**Excerpt**
· · · · ·

Posted: 30 Jun 2011 06:00 AM PDT
(Editor’s note: Chad Little is the founder and CEO of FetchBack. He submitted this story to VentureBeat.)
As entrepreneurs we tend to beat ourselves up over the tiniest mistakes – but sometimes we make big ones. I’ve been part of four ventures over 20 years, but some of the biggest I’ve made came when I launched Sandbox Entertainment. We had millions of customers – but little revenue. I was the founder – but ultimately, I was fired. We had roughly 100 employees – but no team.
The good thing about mistakes is you can learn from them. Here’s what I did wrong.
Mistake #1: Not prioritizing the company culture – At Sandbox, I was so focused on things like fundraising and acquiring customers that culture wasn’t on my priority list.
During the course of building the company we acquired another entity, whose employees had a culture that didn’t match ours (or that of a startup company). Through no fault of their own, they continued working as they always had, which unfortunately didn’t mesh well with our existing way of running things. It’s something I should have paid attention to, but didn’t – and that was a huge screw-up.

· · · · ·

**What to do**
(a) Return everything in the post on startup mistakes from "The good thing" down to "a huge screw-up.".
(b) Answer these questions about the post on startup mistakes.
(i) How many ventures has the author been part of, and over how many years?
(ii) Roughly how many employees did Sandbox Entertainment have?
(iii) What was the author focused on at Sandbox instead of culture?
These lines come from a separate source.

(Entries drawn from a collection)
· · · · ·

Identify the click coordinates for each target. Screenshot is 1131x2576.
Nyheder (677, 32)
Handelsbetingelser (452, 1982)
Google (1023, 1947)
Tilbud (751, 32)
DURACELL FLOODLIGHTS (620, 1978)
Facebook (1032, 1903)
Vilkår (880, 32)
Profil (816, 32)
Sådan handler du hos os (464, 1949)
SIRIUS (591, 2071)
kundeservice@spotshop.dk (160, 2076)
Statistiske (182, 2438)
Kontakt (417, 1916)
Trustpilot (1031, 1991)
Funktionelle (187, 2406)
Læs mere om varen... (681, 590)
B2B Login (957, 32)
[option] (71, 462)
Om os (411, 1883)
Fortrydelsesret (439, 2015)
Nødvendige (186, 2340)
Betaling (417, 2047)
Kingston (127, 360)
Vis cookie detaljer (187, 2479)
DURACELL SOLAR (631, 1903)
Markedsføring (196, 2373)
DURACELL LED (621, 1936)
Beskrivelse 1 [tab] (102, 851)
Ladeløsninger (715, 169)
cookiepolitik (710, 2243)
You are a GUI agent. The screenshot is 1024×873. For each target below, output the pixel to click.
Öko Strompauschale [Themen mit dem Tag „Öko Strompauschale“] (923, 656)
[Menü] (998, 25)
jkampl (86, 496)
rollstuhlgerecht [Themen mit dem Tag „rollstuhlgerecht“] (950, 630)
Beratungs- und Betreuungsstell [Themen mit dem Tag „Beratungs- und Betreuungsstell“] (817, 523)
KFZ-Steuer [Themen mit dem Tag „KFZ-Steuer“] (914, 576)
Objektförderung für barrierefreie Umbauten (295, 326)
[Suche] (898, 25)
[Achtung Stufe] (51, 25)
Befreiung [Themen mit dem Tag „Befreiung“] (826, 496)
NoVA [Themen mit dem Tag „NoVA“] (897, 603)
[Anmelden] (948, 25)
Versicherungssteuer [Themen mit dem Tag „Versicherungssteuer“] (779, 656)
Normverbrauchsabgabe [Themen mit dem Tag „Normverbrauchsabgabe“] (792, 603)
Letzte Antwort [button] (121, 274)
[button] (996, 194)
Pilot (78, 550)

· · · · ·

**Activity answers**
(a)
The good thing about mistakes is you can learn from them. Here’s what I did wrong.
Mistake #1: Not prioritizing the company culture – At Sandbox, I was so focused on things like fundraising and acquiring customers that culture wasn’t on my priority list.
During the course of building the company we acquired another entity, whose employees had a culture that didn’t match ours (or that of a startup company). Through no fault of their own, they continued working as they always had, which unfortunately didn’t mesh well with our existing way of running things. It’s something I should have paid attention to, but didn’t – and that was a huge screw-up.

(b)
(i) Four ventures over 20 years.
(ii) Roughly 100.
(iii) Fundraising and acquiring customers.